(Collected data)
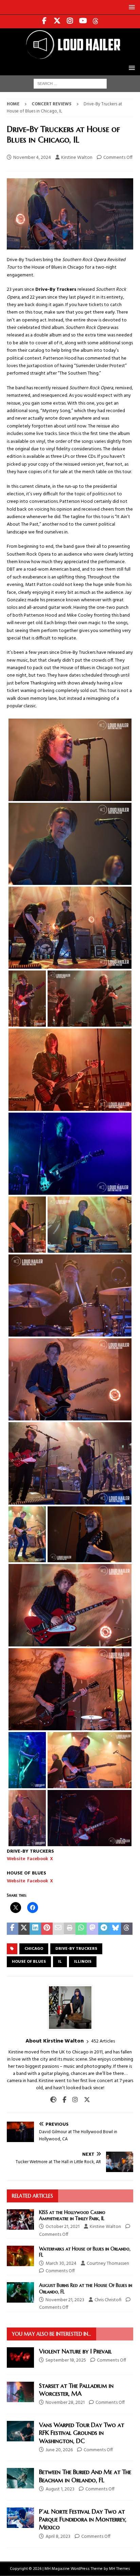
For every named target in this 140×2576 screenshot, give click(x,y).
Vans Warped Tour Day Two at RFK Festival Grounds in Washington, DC (81, 2433)
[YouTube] (83, 21)
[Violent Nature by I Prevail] (20, 2357)
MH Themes (119, 2568)
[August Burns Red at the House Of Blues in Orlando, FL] (20, 2292)
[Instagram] (70, 21)
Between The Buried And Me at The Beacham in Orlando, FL (85, 2476)
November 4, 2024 (32, 158)
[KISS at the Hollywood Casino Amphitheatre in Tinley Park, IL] (20, 2219)
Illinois (82, 1961)
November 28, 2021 (65, 2403)
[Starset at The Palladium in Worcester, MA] (20, 2392)
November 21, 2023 (65, 2300)
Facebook (37, 1859)
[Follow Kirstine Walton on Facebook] (61, 2100)
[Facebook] (44, 21)
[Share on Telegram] (104, 1929)
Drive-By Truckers (76, 1948)
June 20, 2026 (59, 2450)
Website (16, 1859)
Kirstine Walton (76, 158)
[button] (130, 7)
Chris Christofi (107, 2300)
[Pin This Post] (47, 1929)
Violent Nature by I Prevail (75, 2351)
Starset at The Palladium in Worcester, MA (76, 2389)
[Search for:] (70, 84)
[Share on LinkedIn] (35, 1929)
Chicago (33, 1948)
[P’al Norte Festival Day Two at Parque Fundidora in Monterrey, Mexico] (20, 2517)
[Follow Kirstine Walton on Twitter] (84, 2100)
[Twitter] (57, 21)
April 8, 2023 (58, 2537)
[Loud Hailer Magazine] (70, 57)
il (60, 1961)
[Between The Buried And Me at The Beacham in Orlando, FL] (20, 2478)
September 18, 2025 (66, 2360)
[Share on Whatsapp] (81, 1929)
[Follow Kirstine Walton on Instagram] (72, 2100)
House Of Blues (29, 1961)
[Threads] (96, 21)
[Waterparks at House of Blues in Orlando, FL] (20, 2256)
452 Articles (103, 2041)
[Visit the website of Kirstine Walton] (53, 2100)
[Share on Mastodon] (92, 1929)
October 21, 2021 (63, 2227)
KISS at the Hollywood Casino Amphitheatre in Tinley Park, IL (72, 2215)
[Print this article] (69, 1929)
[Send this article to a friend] (58, 1929)
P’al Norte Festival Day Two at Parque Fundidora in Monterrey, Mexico (82, 2519)
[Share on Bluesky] (115, 1929)
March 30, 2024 (61, 2264)
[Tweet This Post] (24, 1929)
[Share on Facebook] (12, 1929)
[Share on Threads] (127, 1929)
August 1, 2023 (60, 2489)
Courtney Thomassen (108, 2264)
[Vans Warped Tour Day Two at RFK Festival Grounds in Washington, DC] (20, 2431)
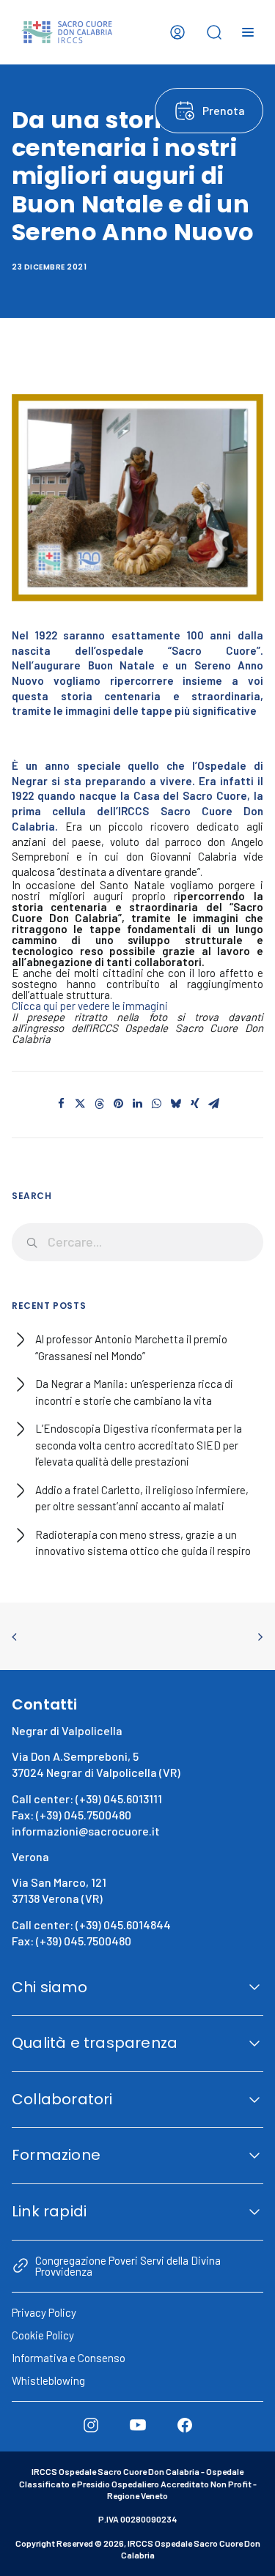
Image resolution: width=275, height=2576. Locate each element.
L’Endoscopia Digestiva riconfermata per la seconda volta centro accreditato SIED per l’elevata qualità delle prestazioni (138, 1445)
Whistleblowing (48, 2380)
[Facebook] (185, 2425)
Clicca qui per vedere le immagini (90, 1005)
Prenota (223, 110)
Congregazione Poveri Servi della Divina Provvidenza (128, 2265)
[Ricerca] (137, 1242)
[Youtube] (138, 2425)
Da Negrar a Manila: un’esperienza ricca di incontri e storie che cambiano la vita (134, 1392)
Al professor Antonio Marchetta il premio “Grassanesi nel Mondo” (131, 1347)
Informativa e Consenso (68, 2357)
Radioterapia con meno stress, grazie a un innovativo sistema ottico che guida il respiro (143, 1543)
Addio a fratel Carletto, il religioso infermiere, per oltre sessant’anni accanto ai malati (142, 1498)
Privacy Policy (44, 2312)
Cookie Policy (43, 2335)
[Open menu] (248, 32)
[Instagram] (91, 2425)
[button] (61, 1104)
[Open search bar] (214, 32)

▶ [DIRECTIONS] Using the entries above, give back exactly the line containing "FL (85, 2476)", the line containing "il (60, 1961)", and every line between them, and nothing else.

▶ [SOLUTION FOR THIS TASK]
Between The Buried And Me at The Beacham in Orlando, FL (85, 2476)
November 4, 2024 (32, 158)
[KISS at the Hollywood Casino Amphitheatre in Tinley Park, IL] (20, 2219)
Illinois (82, 1961)
November 28, 2021 (65, 2403)
[Starset at The Palladium in Worcester, MA] (20, 2392)
November 21, 2023 (65, 2300)
Facebook (37, 1859)
[Follow Kirstine Walton on Facebook] (61, 2100)
[Facebook] (44, 21)
[Share on Telegram] (104, 1929)
Drive-By Truckers (76, 1948)
June 20, 2026 (59, 2450)
Website (16, 1859)
Kirstine Walton (76, 158)
[button] (130, 7)
Chris Christofi (107, 2300)
[Pin This Post] (47, 1929)
Violent Nature by I Prevail (75, 2351)
Starset at The Palladium in Worcester, MA (76, 2389)
[Search for:] (70, 84)
[Share on LinkedIn] (35, 1929)
Chicago (33, 1948)
[P’al Norte Festival Day Two at Parque Fundidora in Monterrey, Mexico] (20, 2517)
[Follow Kirstine Walton on Twitter] (84, 2100)
[Twitter] (57, 21)
April 8, 2023 (58, 2537)
[Loud Hailer Magazine] (70, 57)
il (60, 1961)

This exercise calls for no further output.